# taz.de -- Geert Wilders im Wahlkampf: Der lügende Holländer
       
       > Alleinherrscher in seiner Partei, Anwalt der Enttäuschten, Hassfigur:
       > Geert Wilders polarisiert und ist damit erfolgreich.
       
 (IMG) Bild: Erfolg mit immer gleichen Parolen und vorhersehbaren Forderungen
       
       Amsterdam taz | Es gibt Momente, da scheint Geert Wilders in seine
       Einzelteile zu zerfallen. Nicht die Person, sondern das politische und
       mediale Phänomen des Chefs der Partij voor de Vrijheid (PVV). Verwundert
       fragt man sich, wie es diesem Mann mit seinen seit Jahren immer gleichen
       Parolen und vorhersehbaren Forderungen gelingt, ein ganzes Land vor sich
       herzutreiben – mal in tiefer Abneigung, mal in hektischer
       Aufgescheuchtheit, aber auch in hunderttausendfacher Zustimmung.
       
       Spijkenisse war so ein Moment. Wer den niederländischen Wahlkampf verfolgt,
       weiß: Dieser Name steht für den Ort vor den Toren Rotterdams, in dem die
       PVV im Februar ihre Kampagne begann. Spijkenisse gilt als PVV-Hochburg. Und
       doch waren die Einzigen, die in Massen auf den kleinen Marktplatz gekommen
       waren, internationale Journalisten. Sicher, es gab ein paar
       „Wilders“-Sprechchöre, und manche Anhänger machten Fotos mit ihrem Idol,
       doch die Betriebsamkeit schien vor allem Hype zu sein, der den Inhalt weit
       übersteigt.
       
       Seit Herbst 2015 liegt die PVV in den Umfragen fast ununterbrochen vorne,
       auch wenn ihr Vorsprung auf die liberale VVD von Premier Mark Rutte auf der
       Zielgeraden zu schmelzen scheint. Mehr als einmal meldete Wilders, ein
       54-jähriger gelernter Sozialversicherungsexperte, seinen Anspruch an, ins
       sogenannte Türmchen am Rand des Parlamentsgebäudes einzuziehen, das den
       Arbeitsplatz des niederländischen Premiers beherbergt. Aus Mangel an
       potenziellen Koalitionspartnern ist dies indes so gut wie ausgeschlossen.
       
       Die Beliebtheit Wilders', der sich seit über zehn Jahren wegen
       islamistischer Todesdrohungen an wechselnden Orten verstecken muss, speist
       sich inhaltlich aus drei Quellen: der Inszenierung als Rebell gegen die
       sogenannte politische Elite in Den Haag und Brüssel – im Dienste der
       kleinen Leute; dem Eintreten gegen eine angebliche Masseneinwanderung und
       Einsatz für die vermeintlich bedrohte niederländische Kultur, sowie seiner
       antiislamischen Agitation. In Wilders’Rhetorik werden diese drei Stränge
       vielfach verwoben.
       
       ## Debatten mit Eskalationspotential
       
       Auffällig ist, dass die PVV mehrfach Rückschläge bei Wahlen überwunden hat.

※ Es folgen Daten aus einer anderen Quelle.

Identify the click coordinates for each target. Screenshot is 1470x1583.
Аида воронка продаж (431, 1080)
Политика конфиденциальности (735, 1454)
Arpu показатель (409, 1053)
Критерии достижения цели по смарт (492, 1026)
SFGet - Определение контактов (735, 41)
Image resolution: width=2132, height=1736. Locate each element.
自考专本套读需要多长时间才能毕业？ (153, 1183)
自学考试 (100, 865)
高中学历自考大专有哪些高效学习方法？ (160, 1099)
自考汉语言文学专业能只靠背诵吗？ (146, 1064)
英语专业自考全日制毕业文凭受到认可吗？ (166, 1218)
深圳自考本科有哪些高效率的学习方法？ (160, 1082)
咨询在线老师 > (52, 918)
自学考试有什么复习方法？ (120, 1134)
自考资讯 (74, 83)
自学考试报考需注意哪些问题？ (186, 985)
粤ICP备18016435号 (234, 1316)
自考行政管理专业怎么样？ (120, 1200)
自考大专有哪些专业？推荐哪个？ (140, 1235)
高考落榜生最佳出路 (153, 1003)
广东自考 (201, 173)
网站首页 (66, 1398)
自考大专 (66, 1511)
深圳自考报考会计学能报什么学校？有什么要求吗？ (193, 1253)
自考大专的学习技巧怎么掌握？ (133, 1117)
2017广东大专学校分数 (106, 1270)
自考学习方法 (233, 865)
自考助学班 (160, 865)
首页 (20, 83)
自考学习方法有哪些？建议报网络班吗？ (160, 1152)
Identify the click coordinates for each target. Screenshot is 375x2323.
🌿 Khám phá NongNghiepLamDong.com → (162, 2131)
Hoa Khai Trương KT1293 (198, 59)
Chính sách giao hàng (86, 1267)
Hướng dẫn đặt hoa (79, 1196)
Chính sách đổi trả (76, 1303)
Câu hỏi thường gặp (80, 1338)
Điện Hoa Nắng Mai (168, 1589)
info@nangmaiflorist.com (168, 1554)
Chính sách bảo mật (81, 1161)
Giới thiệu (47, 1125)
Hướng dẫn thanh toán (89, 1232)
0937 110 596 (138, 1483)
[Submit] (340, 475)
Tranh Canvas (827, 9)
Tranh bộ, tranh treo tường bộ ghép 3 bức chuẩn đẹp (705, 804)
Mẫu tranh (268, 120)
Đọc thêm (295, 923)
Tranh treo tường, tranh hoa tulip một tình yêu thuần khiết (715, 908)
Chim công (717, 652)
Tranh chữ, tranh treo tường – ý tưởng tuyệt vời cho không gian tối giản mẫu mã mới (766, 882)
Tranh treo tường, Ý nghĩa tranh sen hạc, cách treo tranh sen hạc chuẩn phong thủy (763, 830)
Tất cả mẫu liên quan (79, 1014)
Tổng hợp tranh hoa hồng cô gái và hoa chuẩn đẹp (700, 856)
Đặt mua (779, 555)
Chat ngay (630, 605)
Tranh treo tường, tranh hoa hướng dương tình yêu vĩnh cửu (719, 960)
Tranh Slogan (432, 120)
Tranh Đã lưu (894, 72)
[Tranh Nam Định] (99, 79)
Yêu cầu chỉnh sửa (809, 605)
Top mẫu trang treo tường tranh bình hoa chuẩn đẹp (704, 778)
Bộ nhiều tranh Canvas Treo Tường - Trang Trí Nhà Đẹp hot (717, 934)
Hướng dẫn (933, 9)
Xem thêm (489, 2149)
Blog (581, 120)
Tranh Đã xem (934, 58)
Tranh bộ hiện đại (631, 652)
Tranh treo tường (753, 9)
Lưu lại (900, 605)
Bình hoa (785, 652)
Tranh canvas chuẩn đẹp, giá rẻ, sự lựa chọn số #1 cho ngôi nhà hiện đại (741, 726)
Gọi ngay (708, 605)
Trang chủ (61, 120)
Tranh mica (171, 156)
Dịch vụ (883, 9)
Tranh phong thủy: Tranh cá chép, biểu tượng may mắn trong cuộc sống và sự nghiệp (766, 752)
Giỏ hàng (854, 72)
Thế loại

       Und selbst wenn Kommentatoren sie abschrieben, kam sie jedes Mal zurück.
       Zum einen zeugt das, elf Jahre nach der Parteigründung, von einer sich
       stabilisierenden Wählerschaft, zum anderen von der spezifischen Konjunktur,
       die besagte Themen in den Niederlanden haben. Die Debatte über
       Multikulturalismus, Zuwanderung und Islam begann hier früher als in anderen
       Ländern und birgt noch immer ein besonders rasantes Eskalationspotenzial.
       
       Das aktuelle Wahlprogramm der PVV unter dem Motto: „Die Niederlande wieder
       unser“, ist nicht mehr als ein spitz formuliertes [1][11-Punkte-Programm].
       Dass dies „auf eine DIN-A4- Seite passt“, vermeldete man eher stolz – ganz
       als wolle man sich so vom bürokratischen Den Haager Establishment absetzen.
       
       „Die Niederlande deislamisieren“ lautet das oberste Ziel. Dazu will man die
       Grenzen für Asylsuchende und Migranten aus islamischen Ländern dichtmachen,
       Asylzentren schließen und das Kopftuch in öffentlichen Funktionen
       verbieten. Auch Koranverbot und die Schließung von Moscheen und islamischen
       Schulen stehen auf dem Programm.
       
       ## „Hart, wo nötig – weich, wo möglich“
       
       Weiterhin peilt die PVV den Austritt der Niederlande aus der EU an, plant
       den Etat für Verteidigung und Polizei aufzustocken und Ausgaben für
       „Entwicklungshilfe, Windmühlen, Kunst, Innovation, Rundfunk etc.“ zu
       streichen. Die Einkommens- und Kfz-Steuer sollen niedriger werden, bindende
       Referenden zu „mehr direkter Demokratie“ führen. Dass die internen
       Strukturen der PVV vor allem auf die Machtposition des einzigen
       Parteimitglieds Wilders zugeschnitten sind, wird von PVV-Wählern in der
       Regel vernachlässigt.
       
       Vier der Agendapunkte betreffen den sozialen Bereich. Die PVV kündigt
       niedrigere Mieten und eine Rückkehr zur Rente mit 65 (statt 67) ebenso an
       wie die „Rücknahme der Kürzungen in der Haus- und Altenpflege“. Den
       ungeliebten Eigenbeitrag zur Krankenversicherung will man abschaffen.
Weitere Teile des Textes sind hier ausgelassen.